Postby bromley » Thu Nov 20, 2008 4:23 am

Chlamydia pneumoniae bactrium - one possible cause of Multiple Sclerosis? 20 November 2008

Recently, the most convincing data ever presented relating infection
with a specific organism to multiple sclerosis has been reported
from the Department of Neurology and Pathology, Vanderbilt School
of Medicine, Nashville, Tennessee. Dr. Subramaniam Sriram and coworkers, publishing their results in the Annals of Neurology, have demonstrated the presence of a specific type of bacteria in 100% of the 37 multiple sclerosis patients they studied.

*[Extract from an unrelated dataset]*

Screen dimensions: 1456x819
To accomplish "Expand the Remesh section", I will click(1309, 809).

As the authors reported, “The evidence of Chlamydia pneumoniae
in both progressive MS and relapsing-remitting patients suggests
that the infection of the central nervous system with Chlamydia
pneumoniae occurs early and persists perhaps throughout the course
of the disease and does not differentiate between different clinical
subtypes of the disease.”

This purported relationship between risk for multiple sclerosis and infection with Chlamydia pneumoniae was recently substantiated in a study appearing in the March 2003 issue of Epidemiology. In this report, Harvard researcher Kassandra Munger found a 70% increased incidence of multiple sclerosis in women seropositive for the presence of Chlamydia pneumoniae antibodies.

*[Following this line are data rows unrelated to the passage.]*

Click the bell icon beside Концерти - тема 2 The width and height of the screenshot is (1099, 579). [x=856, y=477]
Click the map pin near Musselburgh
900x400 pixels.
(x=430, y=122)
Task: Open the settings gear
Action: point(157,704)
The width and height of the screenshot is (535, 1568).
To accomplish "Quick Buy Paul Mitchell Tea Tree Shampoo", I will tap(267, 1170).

This organism is a fairly recent addition to the list of bacteria known
to affect humans. It is now recognized as a cause of pneumonia,
pharyngitis, bronchitis, and several chronic diseases. More
importantly, Chlamydia pneumoniae has now been recognized as
playing at least some causative role in reactive arthritis and coronary
artery disease – medical conditions which, like MS, are characterized
by ongoing inflammation.

The idea that multiple sclerosis may be caused by some form of
infectious agent is supported by several interesting observations.
On the Faroe Islands prior to 1920, MS was essentially unknown.
Subsequent to the invasion of British troops, the incidence of MS
increased dramatically. This would support the contention that MS,
at least on the Faroe Islands, was caused by some infectious agent to
which the native population had not been previously exposed.
In addition, the cerebrospinal fluid (CSF) in patients with documented
multiple sclerosis, is typically found to contain high amounts of specific
proteins known to be elevated in other nervous system disorders in
which infectious causes have been clearly identified.

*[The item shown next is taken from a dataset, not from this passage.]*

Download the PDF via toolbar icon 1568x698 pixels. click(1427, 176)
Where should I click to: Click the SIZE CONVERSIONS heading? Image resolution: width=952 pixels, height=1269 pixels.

If there is such a strong relationship between the presence of Chlamydia
pneumoniae and multiple sclerosis, how could its presence have been
missed by researchers for so many years? The answer lies in the fact
that the discovery of Chlamydia in the spinal fluid of MS patients
required the development of a very sophisticated test to detect a unique
protein found on the cell wall of the Chlamydia pneumoniae organism
itself. Indeed, this is not the first example of a profound delay in the
identification of an elusive bacterium as the cause of a specific illness. It
has been only in the past few years that the bacteria Helicobactor pylori
has been demonstrated to be the causative agent in most cases of gastric
ulcers. Incredibly, Helicobactor pylori has been identified in the stomachs
of humans since the early 1900s, but medical researchers couldn’t bring
themselves to admit the possibility that a disease like gastric ulcers could
be caused by a simple bacterium.

Another observation supporting the relationship between Chlamydia
pneumoniae and multiple sclerosis is based on the discovery that two
commonly used medications for multiple sclerosis, interferon-beta
and methotrexate, profoundly inhibit the growth of the Chlamydia
bacterium. This is interesting and provocative information as we
don’t yet fully understand why these drugs are sometimes effective
in MS treatment.

Over the past several years, the medical literature has published various
articles describing specific viruses thought to be the causative agent for
multiple sclerosis, only to have these reports subsequently refuted. But
this new research describing the possible relationship between Chlamydia
pneumoniae and multiple sclerosis is most compelling. And the good
news is that unlike viruses, specific antimicrobial medicines are available
to treat Chlamydia pneumoniae.

Based upon this research, it is not unreasonable for patients with
multiple sclerosis to consider an empiric treatment for Chlamydia
pneumoniae. As this discovery is relatively new, no specific treatment
protocols have as yet been created. And it will likely be several
years until clinical trials have been designed, approved, funded,
completed, and ultimately published, until we know for sure that
MS patients should be treated. But in light of the present evidence,
empirically treating MS patients for Chlamydia pneumoniae seems
reasonable. Obviously this decision should be discussed with the
treating physician. Antibiotics generally quite effective in treating
Chlamydia pneumoniae infections include minocycline and tetracycline.
Minocycline may be the more effective treatment since it is more
able to penetrate the blood-brain barrier to enter the brain.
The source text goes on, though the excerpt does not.